NO point "owning" $70 billion of promises when a currency collapses
The whole point of ever lower trending interest rates / massive deficits / QE etc is to bring demand forward ... ie consume today and pay later ... all to make our growth mandated financial system appear less like an insolvent ponzi...
Which tells you something about the viability of those promises ever being worth anything
"COVID is likely to see a lot more people lose their jobs or their businesses in the coming months and people will simply be unable to afford the current rate of KiwiSaver contributions let alone much higher ones."
This is the rub. We have low wages and high living costs, even during the prosperous times. Locking away 3% or more of your wage for up to forty five years is not a compelling argument. If you are comfortable, it's not something you notice. If you are on the bones of your arse, 3%+ is a lot.
Awful stuff. KiwiSaver is part of the problem. Not the solution.
Other countries like Australia have schemes that are more successful in these terms, but you have to remember that KiwiSaver is still a voluntary scheme while Australia is compulsory. Australians also have an advantage insofar as their contribution rates are higher: 9.5% of wages go into Australian Super accounts at the moment but it is heading to 12%.
This fails to mention that Aussies are withdrawing super as we speak to simply survive. Kiwisaver is a ponzi scheme that benefits boomers but relies on younger generations to participate so the whole scam doesn't collapse.
Australia’s $2.7 trillion superannuation system fighting for its future following early release scheme
https://smallcaps.com.au/australia-superannuation-system-future-early-r…
putting aside the fact that the whole economic system is now a debt Ponzi ...
imagine if they said that given the tough economic times everyone could drawdown on their kiwisaver funds as they wished...
the words bank run come to mind
The golden rule of finance ... dont let the masses crystalize their "gains" ... reinvest son reinvest! ... otherwise it will be all be revealed as paper
so as the boomers draw down we need the young to contribute into this bigger golden future to keep the facade up
During March, when share markets took major falls, many KiwiSavers found that they were in the wrong funds – and switched.
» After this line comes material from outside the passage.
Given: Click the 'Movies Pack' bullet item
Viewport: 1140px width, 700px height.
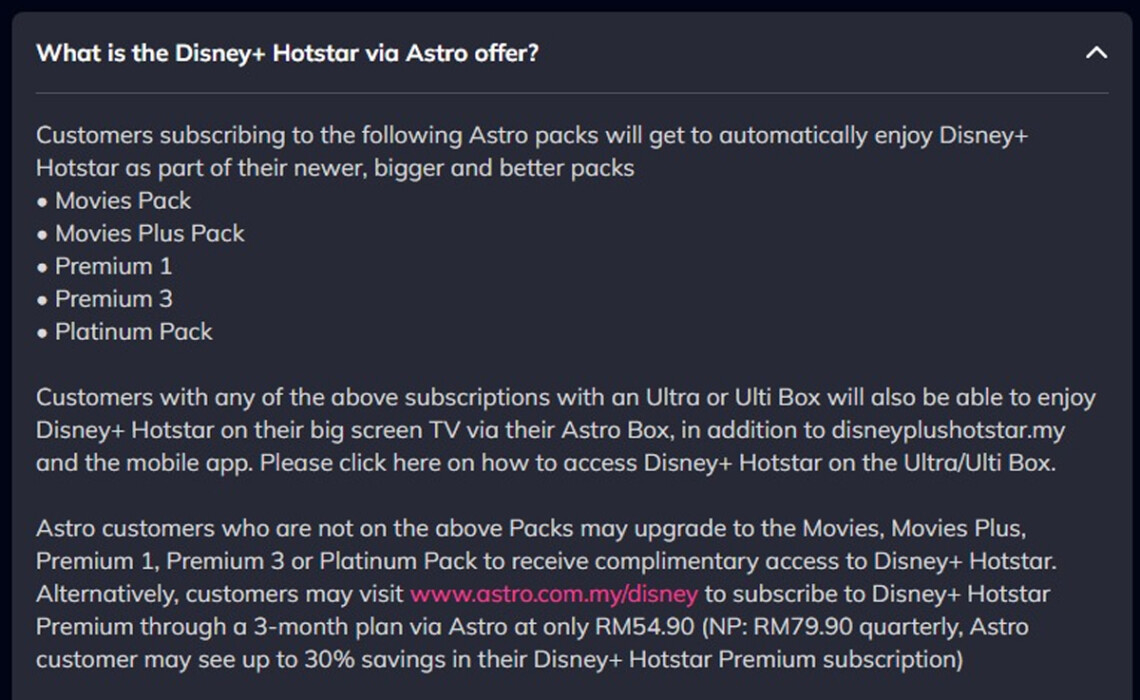Looking at the screenshot, I should click(x=120, y=200).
These people have, no doubt, lost out badly in the subsequent rebound of the markets.
In the depths of the downturn in March I said "there will be a recovery at the end of this. A prudent fund manager will be converting more liquid assets and buying on the way down so that when the recovery arrives the fund gains more than it lost...Switching at this point poses a real risk of locking in the loss.".
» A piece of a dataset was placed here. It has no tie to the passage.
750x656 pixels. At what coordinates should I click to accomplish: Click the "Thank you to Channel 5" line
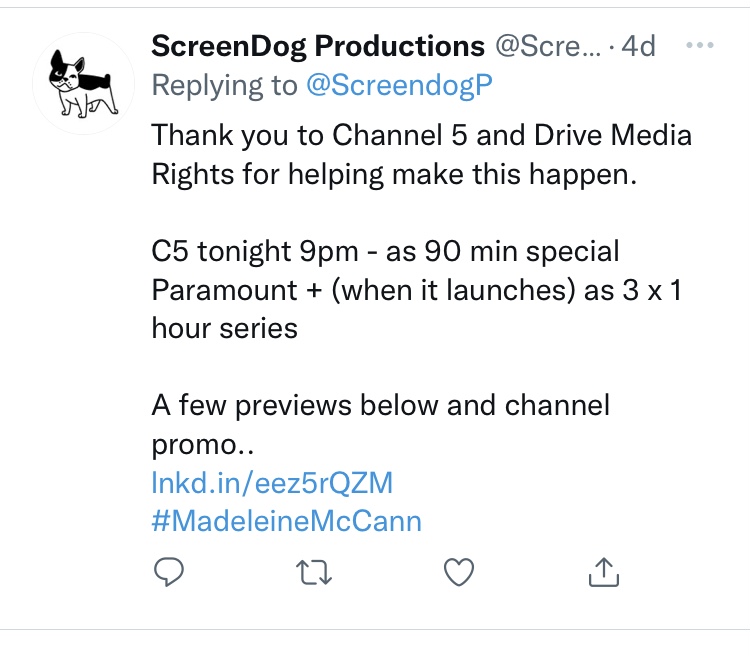(x=421, y=134)
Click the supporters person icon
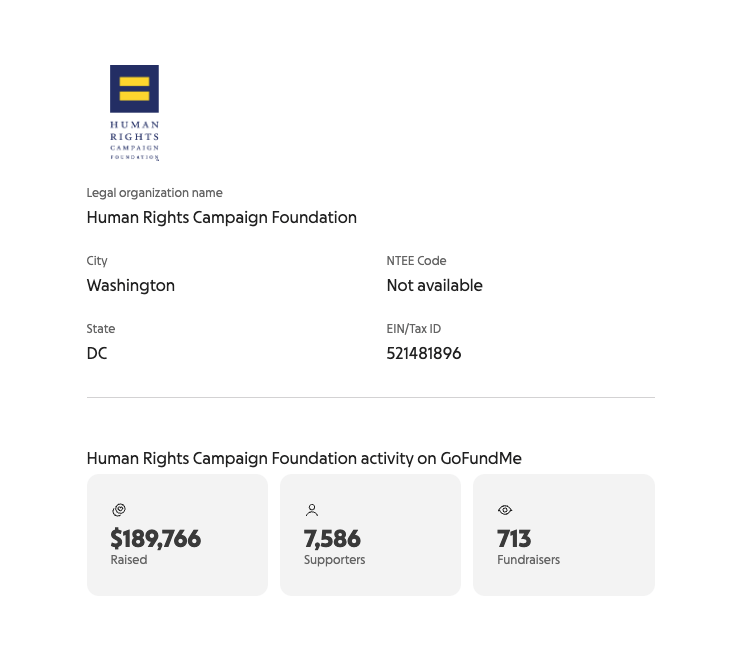Image resolution: width=730 pixels, height=646 pixels. tap(312, 510)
Some people disagreed and asserted that timing the market wasn't that hard. Well, the NZ stock market recovery has already come and gone. Doubt many were able to time the market - instead they locked in their losses by converting to "fixed interest funds (capital preservation)" Those that stayed put in growth funds were able to benefit from the recovery - my kiwisaver, for example, is now almost back to where it was pre-COVID.
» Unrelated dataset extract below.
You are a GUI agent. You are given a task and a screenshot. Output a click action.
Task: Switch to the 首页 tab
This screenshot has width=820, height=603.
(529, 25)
https://www.interest.co.nz/news/104176/nz-super-fund-ceo-has-dropped-89…
"The major risk to the Fund is that we close down our investment positions and lock in losses experienced in the current crisis. This would significantly impair the ability of the Fund to fulfil its long-term purpose..."
"We use several active, contrarian investment strategies..."
ie Yes. Up is down, good is bad, bad is good. No matter what, DONT alarm the sheep or they will stop feeding the Ponzi
by Kate | 20th Mar 20, 12:26pm
I just don't see how the market could re-inflate to anywhere near the ridiculously, insanely over-inflated levels that it had got to. Nothing - not houses, not stocks, not artworks, not anything...
Kate, I'd like to know if you've changed your mind?